■ Problem requirements:
Where the line containing "705x904 pixels. At" appears in the records below, begin there and write out each line exactly until the last one, and nothing more.

-------

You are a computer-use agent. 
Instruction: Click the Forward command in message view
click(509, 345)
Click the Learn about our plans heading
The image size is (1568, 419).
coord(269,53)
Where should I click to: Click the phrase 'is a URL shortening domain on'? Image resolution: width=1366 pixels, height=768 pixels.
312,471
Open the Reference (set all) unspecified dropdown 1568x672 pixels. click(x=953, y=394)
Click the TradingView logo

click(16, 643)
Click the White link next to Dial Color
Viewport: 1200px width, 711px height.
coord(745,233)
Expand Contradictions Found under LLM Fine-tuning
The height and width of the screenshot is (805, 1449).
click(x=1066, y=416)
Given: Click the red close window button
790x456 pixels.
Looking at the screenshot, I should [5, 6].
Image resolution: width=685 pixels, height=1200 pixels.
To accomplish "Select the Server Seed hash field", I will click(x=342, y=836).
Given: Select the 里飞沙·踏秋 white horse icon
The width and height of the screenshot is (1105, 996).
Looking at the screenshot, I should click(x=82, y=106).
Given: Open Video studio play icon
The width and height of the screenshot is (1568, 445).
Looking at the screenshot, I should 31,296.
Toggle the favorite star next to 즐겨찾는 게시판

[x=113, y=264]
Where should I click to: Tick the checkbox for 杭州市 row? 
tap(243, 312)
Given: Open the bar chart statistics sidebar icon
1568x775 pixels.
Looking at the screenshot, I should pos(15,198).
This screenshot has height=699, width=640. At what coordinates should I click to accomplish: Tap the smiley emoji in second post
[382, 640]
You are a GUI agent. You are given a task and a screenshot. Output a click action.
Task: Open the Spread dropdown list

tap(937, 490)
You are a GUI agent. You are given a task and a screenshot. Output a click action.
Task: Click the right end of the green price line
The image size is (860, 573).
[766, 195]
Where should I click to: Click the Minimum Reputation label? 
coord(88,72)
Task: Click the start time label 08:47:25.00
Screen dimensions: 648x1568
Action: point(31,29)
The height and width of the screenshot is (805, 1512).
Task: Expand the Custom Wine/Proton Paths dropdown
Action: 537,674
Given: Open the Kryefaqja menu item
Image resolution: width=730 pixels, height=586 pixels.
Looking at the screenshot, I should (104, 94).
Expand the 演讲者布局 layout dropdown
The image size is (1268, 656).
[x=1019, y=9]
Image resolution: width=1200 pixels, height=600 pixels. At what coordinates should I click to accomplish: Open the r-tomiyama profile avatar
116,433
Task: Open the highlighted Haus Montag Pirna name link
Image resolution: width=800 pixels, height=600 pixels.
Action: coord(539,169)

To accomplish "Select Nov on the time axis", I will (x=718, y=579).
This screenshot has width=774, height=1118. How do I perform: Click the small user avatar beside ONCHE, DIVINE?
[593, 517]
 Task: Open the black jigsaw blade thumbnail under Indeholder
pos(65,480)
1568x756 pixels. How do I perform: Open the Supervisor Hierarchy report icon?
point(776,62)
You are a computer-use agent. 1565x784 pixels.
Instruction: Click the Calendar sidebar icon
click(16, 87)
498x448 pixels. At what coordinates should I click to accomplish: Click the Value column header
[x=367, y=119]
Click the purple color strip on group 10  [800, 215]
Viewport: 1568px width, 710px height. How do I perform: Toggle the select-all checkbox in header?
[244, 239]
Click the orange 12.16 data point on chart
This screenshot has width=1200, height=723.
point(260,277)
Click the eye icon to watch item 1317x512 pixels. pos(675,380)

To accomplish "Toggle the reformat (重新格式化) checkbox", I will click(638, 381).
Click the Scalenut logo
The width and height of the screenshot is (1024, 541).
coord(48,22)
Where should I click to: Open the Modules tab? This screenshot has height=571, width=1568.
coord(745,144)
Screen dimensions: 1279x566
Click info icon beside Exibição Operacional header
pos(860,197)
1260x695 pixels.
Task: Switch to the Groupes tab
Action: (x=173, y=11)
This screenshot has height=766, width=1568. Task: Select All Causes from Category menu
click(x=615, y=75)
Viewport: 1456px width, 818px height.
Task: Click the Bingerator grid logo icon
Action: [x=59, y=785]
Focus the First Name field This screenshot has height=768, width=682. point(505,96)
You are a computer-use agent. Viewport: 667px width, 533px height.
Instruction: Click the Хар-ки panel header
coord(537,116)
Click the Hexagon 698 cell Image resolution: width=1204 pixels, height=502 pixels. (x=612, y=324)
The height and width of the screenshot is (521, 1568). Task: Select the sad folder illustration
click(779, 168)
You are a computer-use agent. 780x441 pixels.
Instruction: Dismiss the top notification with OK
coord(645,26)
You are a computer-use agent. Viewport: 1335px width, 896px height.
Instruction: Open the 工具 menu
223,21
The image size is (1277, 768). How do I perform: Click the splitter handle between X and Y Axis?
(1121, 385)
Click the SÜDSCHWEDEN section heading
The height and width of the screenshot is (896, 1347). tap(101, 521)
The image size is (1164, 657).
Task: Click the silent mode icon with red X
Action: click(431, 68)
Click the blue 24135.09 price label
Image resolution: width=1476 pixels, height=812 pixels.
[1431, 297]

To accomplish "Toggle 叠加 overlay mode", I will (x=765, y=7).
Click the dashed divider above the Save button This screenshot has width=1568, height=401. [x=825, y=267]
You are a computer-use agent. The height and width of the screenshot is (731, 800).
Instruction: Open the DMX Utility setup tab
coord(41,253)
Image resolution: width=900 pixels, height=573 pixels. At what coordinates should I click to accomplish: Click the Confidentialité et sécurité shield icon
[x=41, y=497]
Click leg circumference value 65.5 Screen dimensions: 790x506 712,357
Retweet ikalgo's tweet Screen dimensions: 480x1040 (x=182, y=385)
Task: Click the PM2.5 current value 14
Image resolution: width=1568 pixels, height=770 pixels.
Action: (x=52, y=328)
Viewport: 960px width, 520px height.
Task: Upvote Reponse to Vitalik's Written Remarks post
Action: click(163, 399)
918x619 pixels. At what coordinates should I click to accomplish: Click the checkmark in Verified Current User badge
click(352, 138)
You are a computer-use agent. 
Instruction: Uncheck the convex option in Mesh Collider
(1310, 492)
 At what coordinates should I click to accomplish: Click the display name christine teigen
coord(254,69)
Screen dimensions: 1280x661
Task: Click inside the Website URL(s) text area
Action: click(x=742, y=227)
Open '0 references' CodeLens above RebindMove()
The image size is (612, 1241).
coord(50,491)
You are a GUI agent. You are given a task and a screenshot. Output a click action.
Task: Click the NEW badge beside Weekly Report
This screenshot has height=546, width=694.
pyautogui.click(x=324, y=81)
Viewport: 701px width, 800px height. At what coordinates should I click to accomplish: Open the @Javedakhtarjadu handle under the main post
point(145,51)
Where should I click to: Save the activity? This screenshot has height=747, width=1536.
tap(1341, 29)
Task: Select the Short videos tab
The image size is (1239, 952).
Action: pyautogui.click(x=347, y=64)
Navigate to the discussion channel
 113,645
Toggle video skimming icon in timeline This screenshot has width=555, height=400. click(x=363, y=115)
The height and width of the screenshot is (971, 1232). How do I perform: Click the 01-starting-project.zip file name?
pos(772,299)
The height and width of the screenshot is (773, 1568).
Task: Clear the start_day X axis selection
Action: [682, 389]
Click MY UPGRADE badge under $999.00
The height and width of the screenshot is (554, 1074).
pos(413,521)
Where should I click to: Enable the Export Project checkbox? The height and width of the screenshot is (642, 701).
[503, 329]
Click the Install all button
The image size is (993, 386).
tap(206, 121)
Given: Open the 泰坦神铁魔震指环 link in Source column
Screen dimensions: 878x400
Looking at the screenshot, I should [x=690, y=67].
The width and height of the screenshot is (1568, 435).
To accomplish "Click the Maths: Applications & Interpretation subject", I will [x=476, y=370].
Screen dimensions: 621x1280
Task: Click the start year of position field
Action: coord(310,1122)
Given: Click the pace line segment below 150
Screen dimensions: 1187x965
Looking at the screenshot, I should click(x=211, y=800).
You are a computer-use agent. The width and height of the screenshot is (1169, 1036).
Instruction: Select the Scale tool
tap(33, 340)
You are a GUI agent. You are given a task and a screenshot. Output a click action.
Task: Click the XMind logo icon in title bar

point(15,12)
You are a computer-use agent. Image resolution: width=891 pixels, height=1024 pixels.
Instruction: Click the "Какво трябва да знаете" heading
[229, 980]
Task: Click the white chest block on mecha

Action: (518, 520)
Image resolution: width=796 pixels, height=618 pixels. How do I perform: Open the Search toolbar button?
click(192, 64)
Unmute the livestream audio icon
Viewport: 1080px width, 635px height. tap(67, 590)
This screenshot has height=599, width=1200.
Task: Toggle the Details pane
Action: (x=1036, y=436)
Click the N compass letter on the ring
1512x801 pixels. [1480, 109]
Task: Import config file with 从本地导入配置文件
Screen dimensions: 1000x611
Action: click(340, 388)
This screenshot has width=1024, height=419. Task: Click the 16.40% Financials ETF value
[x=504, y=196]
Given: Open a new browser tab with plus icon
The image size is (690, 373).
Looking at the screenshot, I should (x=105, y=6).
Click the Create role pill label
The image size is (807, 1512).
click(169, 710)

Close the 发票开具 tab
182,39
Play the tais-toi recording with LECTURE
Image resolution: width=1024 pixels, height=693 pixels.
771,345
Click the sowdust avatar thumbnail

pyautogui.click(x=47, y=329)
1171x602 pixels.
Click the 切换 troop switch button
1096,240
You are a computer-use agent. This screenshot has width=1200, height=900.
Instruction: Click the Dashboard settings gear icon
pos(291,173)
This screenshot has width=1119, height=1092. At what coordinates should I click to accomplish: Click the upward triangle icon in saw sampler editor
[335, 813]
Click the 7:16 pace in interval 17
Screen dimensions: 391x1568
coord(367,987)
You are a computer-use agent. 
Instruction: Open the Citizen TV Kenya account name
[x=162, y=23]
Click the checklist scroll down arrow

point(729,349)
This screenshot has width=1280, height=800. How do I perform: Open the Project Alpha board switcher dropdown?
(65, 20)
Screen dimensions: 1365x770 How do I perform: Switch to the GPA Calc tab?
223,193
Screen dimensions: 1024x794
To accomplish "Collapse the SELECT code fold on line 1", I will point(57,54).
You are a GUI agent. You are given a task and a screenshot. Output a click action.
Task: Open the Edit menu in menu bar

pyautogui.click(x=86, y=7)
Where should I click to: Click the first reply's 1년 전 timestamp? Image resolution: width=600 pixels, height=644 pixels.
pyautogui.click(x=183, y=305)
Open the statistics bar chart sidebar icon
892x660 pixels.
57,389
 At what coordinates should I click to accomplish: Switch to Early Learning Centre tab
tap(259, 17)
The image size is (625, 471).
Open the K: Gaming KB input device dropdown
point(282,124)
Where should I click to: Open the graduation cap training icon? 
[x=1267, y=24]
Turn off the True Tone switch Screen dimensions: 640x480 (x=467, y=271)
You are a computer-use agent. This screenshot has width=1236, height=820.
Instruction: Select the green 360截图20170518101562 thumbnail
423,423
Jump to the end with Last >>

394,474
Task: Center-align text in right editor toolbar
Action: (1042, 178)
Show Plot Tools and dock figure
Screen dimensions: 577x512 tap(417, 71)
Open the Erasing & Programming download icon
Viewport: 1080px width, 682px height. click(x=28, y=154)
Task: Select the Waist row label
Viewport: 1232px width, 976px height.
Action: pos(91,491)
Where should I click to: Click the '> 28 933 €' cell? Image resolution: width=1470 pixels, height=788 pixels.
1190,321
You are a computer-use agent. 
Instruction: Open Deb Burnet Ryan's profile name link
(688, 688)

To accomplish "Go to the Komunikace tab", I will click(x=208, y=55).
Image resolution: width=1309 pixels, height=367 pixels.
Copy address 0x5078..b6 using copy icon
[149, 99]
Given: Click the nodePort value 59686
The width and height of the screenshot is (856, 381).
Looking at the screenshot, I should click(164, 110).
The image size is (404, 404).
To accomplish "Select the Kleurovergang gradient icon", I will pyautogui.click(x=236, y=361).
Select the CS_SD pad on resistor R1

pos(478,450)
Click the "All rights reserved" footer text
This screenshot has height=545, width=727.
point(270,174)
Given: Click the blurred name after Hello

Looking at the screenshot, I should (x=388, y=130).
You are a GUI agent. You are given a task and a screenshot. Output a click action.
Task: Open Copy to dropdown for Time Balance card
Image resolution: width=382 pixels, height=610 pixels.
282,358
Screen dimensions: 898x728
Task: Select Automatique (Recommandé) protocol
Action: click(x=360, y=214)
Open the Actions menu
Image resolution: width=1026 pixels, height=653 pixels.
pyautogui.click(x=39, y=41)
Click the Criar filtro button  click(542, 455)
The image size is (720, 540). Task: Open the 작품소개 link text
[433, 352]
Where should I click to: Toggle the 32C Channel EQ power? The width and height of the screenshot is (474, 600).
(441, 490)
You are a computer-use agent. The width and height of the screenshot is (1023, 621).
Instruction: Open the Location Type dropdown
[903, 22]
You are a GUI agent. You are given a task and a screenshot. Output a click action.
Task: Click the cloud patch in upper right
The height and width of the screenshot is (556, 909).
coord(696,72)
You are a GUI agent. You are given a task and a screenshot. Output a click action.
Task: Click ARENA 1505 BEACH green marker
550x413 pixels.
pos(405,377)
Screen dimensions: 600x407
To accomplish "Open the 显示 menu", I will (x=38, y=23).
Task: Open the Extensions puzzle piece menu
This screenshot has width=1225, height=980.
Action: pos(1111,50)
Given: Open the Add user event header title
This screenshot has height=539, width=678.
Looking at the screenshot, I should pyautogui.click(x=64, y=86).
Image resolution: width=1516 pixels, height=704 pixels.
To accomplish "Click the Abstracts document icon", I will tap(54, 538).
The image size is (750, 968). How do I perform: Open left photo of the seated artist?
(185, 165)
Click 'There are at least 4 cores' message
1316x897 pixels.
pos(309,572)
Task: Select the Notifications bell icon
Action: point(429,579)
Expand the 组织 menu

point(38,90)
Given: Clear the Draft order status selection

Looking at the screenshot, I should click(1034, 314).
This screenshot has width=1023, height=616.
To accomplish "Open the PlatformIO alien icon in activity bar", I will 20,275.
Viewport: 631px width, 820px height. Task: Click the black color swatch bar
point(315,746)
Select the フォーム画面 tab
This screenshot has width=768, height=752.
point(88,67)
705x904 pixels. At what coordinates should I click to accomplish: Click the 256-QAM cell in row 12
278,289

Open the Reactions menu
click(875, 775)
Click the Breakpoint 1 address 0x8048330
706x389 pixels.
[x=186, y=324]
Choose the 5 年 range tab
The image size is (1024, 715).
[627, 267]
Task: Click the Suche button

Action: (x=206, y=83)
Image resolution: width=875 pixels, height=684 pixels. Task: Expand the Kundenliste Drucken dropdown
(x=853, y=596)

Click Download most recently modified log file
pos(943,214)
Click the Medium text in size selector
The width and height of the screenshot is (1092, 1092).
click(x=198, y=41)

-------

■ Solution below:
705x904 pixels. At what coordinates should I click to accomplish: Click the 256-QAM cell in row 12
278,289

Open the Reactions menu
click(875, 775)
Click the Breakpoint 1 address 0x8048330
706x389 pixels.
[x=186, y=324]
Choose the 5 年 range tab
The image size is (1024, 715).
[627, 267]
Task: Click the Suche button

Action: (x=206, y=83)
Image resolution: width=875 pixels, height=684 pixels. Task: Expand the Kundenliste Drucken dropdown
(x=853, y=596)

Click Download most recently modified log file
pos(943,214)
Click the Medium text in size selector
The width and height of the screenshot is (1092, 1092).
click(x=198, y=41)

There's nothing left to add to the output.